* WHAT IS REQUIRED
Gather every line of the items below that contains the word "Open", and copy each one in full.

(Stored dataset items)
============================================================

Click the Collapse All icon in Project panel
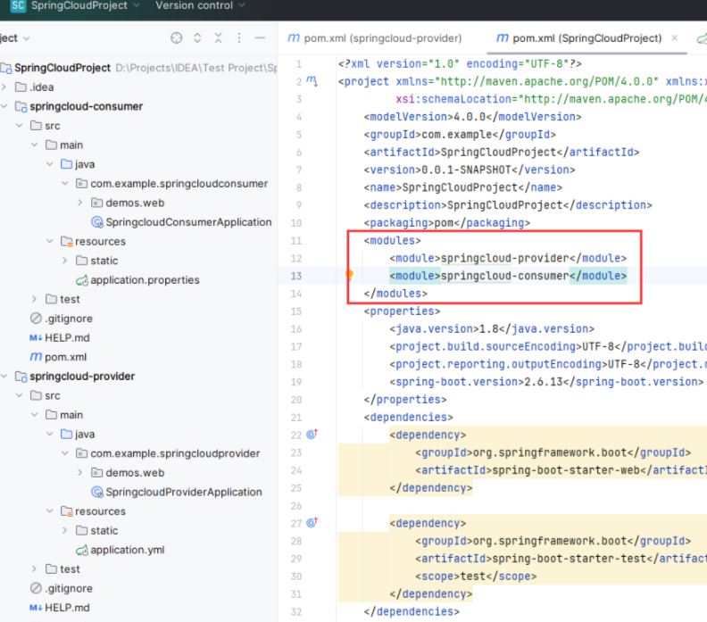Image resolution: width=707 pixels, height=622 pixels. coord(219,38)
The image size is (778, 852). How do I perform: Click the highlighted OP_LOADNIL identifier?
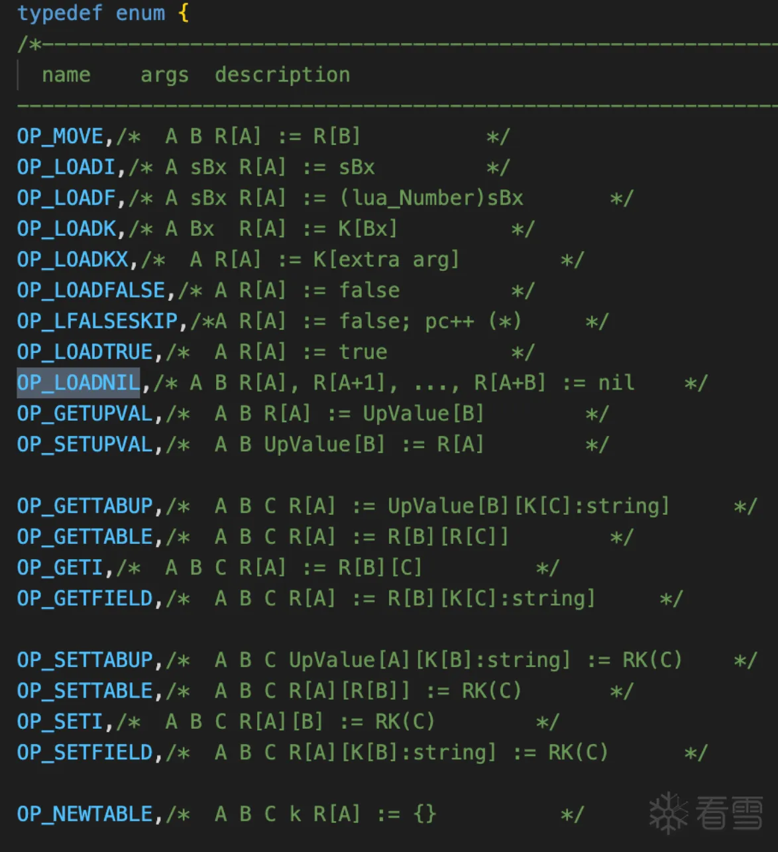(79, 382)
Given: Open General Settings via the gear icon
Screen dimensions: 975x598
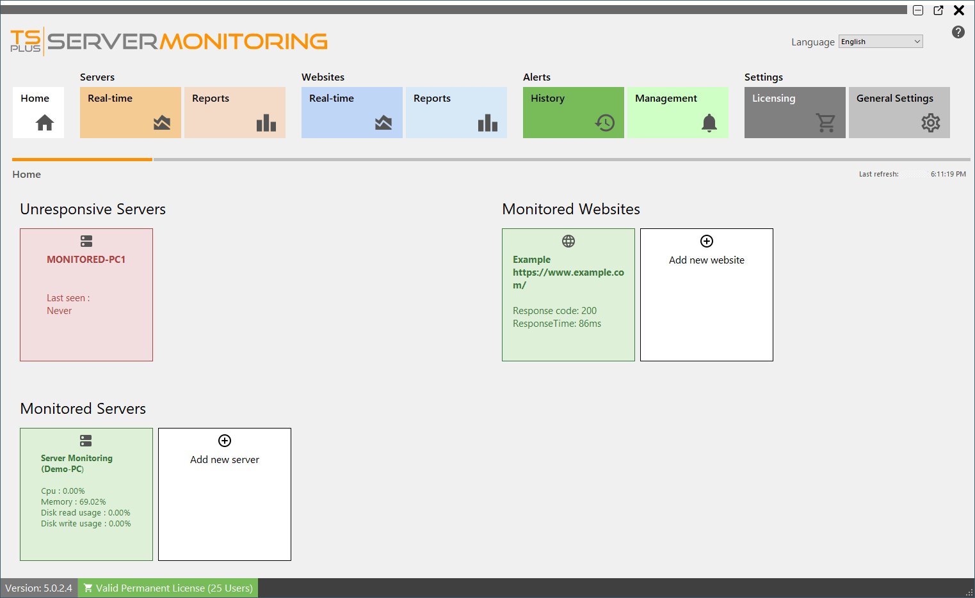Looking at the screenshot, I should [x=930, y=123].

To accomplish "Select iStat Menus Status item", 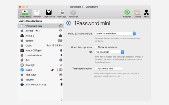I will (41, 84).
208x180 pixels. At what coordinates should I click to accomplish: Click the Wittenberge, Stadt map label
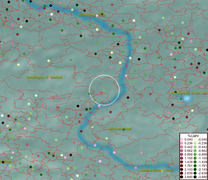[x=92, y=15]
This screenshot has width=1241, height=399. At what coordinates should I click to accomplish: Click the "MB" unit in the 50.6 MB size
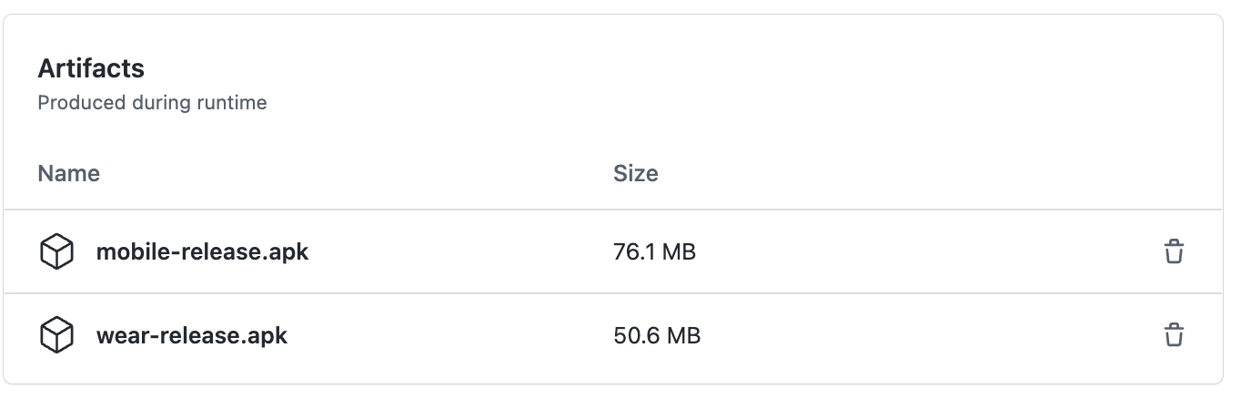pos(681,335)
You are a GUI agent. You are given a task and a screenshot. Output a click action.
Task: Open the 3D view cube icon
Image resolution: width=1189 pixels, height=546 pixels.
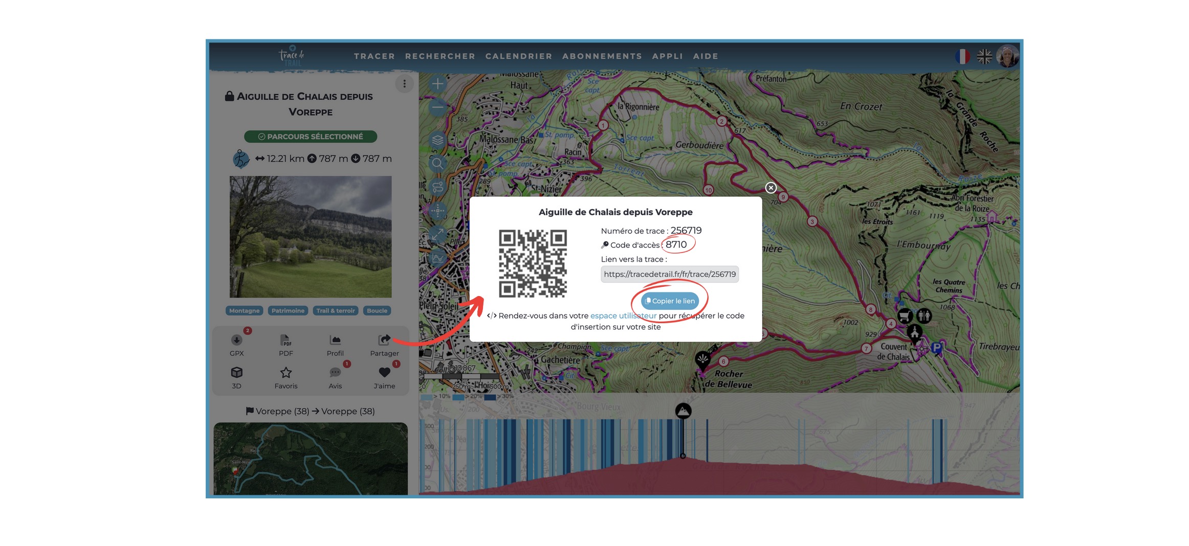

============================================================

* EXPECTED OUTPUT
Given: Open General Settings via the gear icon
Task: Open the 3D view cube icon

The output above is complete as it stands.